Figure 3.20 and Table 3.7 summarize the current leading fluorescence guidance systems. The PerkinElmer Solaris, Curadel ResVet LabFlare, and SurgVision Explorer Air are not 510(k) cleared for human use, while the others are for ICG procedures. All of them can image ICG in surgical trials, with differing levels of sensitivity and with different features [198].

Fig. 3.20
figure 20

Current leading fluorescence-based guidance systems. From left to right: Solaris™ Open-Air Fluorescence Imaging System (printed with permission, 2015–2016 PerkinElmer, Inc., all rights reserved); NOVADAQ Spy-Elite™ (copyright 2016 Novadaq Technologies Inc.); Quest Spectrum™ (copyright Quest Medical Imaging); Fluobeam®, Hamamatsu PDE-Neo™ (copyright 2016 Fluoptics); Lab-FLARE® Model R1 (copyright CURADEL); Visionsense Iridium™ (copyright Visionsense); SurgVision Explorer Air prototype (image courtesy of SurgVision) (reproduced with permission from ref. [24]: DSouza AV, Lin H, Henderson ER, Samkoe KS, Pogue BW. Review of fluorescence guided surgery systems: identification of key performance capabilities beyond indocyanine green imaging. J Biomed Opt. 2016;21(8):80901)

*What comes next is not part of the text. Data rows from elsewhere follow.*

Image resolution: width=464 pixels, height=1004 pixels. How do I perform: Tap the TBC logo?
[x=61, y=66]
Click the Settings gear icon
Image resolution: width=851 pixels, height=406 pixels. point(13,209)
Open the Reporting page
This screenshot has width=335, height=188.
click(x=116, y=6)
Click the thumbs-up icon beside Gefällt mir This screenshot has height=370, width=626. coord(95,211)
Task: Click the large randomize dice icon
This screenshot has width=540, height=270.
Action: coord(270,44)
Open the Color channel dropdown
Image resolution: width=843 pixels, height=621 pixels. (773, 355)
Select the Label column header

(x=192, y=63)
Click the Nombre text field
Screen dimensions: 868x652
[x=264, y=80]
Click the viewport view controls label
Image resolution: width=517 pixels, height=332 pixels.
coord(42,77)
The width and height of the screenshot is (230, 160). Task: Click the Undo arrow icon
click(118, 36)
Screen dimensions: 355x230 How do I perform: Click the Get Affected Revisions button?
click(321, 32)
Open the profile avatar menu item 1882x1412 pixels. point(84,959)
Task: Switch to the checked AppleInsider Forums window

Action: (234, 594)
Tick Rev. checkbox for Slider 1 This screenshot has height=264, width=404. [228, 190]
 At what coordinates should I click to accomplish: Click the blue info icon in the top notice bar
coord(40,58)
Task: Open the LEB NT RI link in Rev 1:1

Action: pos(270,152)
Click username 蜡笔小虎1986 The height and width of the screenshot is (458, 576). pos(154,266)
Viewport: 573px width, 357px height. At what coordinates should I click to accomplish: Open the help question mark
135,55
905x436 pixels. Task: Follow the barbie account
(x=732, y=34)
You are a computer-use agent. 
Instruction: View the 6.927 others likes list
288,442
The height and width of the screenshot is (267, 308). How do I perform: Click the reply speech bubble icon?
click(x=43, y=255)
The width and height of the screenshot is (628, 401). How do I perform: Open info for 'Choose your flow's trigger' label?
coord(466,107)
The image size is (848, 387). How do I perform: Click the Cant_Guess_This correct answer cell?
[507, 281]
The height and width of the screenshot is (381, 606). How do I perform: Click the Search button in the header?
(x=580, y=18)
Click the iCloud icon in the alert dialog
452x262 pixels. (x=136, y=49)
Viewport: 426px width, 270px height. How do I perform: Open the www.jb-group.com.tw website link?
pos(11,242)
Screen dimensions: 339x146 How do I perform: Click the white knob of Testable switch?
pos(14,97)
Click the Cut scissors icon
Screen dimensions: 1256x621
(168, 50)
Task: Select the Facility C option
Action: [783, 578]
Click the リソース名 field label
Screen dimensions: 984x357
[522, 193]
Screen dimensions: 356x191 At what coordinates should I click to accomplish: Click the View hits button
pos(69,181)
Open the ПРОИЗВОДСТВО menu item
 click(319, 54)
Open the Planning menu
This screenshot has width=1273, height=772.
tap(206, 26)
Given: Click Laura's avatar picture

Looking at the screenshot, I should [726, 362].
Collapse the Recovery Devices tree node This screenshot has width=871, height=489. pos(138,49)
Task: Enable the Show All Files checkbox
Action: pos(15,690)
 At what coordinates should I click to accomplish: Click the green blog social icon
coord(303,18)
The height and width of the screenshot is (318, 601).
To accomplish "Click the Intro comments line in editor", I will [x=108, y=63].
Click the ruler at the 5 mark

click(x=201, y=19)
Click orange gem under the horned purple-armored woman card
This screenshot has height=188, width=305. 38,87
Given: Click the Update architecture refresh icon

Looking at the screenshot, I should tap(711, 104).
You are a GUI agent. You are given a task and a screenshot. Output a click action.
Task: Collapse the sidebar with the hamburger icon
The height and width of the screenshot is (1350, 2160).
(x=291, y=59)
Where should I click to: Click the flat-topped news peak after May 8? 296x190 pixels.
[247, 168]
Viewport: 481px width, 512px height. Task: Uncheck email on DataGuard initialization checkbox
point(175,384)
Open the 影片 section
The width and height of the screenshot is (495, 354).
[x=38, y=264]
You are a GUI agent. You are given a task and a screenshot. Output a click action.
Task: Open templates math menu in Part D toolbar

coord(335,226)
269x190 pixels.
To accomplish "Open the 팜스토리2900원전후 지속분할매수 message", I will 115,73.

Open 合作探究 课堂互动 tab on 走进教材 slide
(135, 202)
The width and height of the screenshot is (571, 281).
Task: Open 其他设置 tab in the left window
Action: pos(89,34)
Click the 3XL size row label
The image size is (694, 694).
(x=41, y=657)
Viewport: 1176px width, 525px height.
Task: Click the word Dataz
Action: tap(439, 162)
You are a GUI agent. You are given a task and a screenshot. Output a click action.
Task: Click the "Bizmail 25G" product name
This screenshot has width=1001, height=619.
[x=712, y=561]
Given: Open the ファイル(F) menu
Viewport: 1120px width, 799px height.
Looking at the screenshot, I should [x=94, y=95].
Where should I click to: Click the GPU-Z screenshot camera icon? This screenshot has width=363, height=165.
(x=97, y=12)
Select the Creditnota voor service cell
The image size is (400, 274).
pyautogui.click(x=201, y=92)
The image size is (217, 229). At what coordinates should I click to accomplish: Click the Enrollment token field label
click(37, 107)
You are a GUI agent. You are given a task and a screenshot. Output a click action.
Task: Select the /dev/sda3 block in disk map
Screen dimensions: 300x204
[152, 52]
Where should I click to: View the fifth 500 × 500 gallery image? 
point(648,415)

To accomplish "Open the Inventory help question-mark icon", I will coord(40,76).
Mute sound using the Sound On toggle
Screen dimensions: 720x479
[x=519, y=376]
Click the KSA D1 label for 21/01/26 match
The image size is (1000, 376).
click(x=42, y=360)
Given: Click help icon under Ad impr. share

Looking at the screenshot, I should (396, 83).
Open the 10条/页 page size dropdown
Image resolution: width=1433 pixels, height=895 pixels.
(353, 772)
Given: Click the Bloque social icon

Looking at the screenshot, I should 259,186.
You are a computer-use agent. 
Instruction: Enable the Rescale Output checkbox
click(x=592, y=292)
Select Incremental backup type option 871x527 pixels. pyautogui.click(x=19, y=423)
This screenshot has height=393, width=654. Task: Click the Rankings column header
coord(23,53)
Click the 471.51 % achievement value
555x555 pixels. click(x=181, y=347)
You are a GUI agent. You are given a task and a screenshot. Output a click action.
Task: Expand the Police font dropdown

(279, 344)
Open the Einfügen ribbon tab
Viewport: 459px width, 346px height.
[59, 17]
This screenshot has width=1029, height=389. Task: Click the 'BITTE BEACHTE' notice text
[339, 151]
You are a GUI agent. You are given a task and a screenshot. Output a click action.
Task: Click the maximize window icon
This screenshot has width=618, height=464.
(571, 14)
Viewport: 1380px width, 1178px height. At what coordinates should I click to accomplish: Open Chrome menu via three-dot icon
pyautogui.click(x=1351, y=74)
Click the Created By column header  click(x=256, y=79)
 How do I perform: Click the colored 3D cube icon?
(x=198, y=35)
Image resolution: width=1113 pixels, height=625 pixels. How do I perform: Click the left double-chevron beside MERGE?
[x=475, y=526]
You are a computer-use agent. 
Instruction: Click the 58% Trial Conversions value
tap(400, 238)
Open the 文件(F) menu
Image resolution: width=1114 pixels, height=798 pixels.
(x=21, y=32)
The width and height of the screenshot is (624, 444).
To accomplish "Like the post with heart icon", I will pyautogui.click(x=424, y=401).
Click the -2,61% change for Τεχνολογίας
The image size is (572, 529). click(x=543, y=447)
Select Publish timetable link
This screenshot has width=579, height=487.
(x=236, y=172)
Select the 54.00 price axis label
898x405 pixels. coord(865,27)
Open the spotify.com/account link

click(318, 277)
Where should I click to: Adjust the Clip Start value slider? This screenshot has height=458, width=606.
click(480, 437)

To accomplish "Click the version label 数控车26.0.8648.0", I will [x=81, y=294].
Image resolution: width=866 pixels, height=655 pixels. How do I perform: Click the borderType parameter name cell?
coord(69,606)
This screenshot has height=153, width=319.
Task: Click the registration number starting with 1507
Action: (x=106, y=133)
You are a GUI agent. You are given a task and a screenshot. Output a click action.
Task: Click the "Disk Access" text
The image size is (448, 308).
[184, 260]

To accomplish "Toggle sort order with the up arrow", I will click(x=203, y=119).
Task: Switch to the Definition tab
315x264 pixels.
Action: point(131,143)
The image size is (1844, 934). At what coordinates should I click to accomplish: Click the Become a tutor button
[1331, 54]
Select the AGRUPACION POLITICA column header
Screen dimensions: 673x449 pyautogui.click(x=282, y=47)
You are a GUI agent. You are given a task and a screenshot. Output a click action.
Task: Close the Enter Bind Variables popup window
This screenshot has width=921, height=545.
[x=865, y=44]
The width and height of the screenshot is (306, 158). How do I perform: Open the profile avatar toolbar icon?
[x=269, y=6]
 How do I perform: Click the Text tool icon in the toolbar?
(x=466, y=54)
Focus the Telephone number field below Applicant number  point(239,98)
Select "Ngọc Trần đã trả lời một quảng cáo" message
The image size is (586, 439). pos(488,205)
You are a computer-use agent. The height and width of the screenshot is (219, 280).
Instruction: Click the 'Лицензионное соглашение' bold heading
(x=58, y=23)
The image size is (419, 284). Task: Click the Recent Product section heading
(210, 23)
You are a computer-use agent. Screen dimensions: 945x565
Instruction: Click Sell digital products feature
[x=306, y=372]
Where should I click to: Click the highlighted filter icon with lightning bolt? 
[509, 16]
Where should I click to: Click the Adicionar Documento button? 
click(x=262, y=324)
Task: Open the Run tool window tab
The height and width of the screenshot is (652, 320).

Table 3.7 ICG fluorescence imaging systems approved through FDA clearance based on the 510(k) process, after demonstration of the device being safe and effective, with substantial equivalence to a predicate device [198]

Key Learning Points

  • With the recent development of fluorescence-guided surgery, new fluorescence imaging devices have become commercially available.

  • Among near-infrared techniques, indocyanine green fluorescence is the most commonly used for functional imaging of vascular structures in neuro-, ophthalmologic, and vascular surgeries.